◆ **Try it**: In the records below, find each line with the word "options" and copy it.

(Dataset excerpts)
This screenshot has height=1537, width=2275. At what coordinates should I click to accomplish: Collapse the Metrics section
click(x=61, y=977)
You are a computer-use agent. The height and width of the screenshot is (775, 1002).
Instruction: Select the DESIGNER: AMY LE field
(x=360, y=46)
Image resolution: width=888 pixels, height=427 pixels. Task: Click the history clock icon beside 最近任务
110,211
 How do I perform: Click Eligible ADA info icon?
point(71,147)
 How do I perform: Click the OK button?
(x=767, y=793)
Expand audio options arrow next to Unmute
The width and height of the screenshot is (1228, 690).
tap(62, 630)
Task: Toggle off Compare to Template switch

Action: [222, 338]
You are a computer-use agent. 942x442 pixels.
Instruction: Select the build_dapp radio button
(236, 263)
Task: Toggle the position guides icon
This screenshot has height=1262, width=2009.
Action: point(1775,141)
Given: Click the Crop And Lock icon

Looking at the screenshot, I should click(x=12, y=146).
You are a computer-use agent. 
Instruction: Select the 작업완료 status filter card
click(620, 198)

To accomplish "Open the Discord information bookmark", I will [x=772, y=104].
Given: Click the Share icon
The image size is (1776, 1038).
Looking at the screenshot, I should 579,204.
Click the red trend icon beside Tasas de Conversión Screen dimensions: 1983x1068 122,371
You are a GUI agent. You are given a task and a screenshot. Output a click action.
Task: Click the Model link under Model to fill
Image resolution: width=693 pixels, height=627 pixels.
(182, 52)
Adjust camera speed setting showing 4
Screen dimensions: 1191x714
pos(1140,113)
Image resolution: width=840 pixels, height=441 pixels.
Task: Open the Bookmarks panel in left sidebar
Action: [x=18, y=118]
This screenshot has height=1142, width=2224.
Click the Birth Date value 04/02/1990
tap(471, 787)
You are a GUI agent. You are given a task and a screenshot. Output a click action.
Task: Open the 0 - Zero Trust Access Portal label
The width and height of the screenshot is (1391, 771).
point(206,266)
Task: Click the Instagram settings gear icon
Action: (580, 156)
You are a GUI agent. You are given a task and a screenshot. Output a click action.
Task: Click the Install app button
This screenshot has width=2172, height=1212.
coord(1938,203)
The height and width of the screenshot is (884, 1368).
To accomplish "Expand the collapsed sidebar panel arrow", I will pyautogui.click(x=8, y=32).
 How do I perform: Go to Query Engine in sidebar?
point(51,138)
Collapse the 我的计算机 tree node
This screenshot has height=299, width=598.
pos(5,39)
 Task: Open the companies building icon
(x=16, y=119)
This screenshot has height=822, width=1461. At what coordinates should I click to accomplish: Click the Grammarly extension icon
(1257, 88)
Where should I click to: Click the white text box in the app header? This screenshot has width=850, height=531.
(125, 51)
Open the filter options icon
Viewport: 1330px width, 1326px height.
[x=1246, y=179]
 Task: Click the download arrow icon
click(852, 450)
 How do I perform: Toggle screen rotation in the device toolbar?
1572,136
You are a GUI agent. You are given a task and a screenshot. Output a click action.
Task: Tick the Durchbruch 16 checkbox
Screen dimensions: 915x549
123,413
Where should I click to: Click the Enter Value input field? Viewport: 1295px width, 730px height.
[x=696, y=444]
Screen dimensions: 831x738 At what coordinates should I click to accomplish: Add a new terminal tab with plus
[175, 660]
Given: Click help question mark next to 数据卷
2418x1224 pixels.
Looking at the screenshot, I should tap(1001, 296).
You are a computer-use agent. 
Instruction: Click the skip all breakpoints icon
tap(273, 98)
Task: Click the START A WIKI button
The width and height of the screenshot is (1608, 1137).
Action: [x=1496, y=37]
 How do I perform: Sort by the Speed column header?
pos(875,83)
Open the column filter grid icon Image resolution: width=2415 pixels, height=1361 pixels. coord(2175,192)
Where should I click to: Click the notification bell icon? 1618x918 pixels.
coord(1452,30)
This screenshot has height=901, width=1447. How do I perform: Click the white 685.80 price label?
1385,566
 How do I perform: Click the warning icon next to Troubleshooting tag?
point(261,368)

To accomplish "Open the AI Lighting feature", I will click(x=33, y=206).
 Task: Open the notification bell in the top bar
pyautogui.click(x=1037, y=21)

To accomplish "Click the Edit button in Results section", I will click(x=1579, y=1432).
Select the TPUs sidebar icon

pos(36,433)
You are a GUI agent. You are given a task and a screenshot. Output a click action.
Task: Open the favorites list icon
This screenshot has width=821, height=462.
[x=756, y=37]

◆ **Solution below**:
Expand audio options arrow next to Unmute
Open the filter options icon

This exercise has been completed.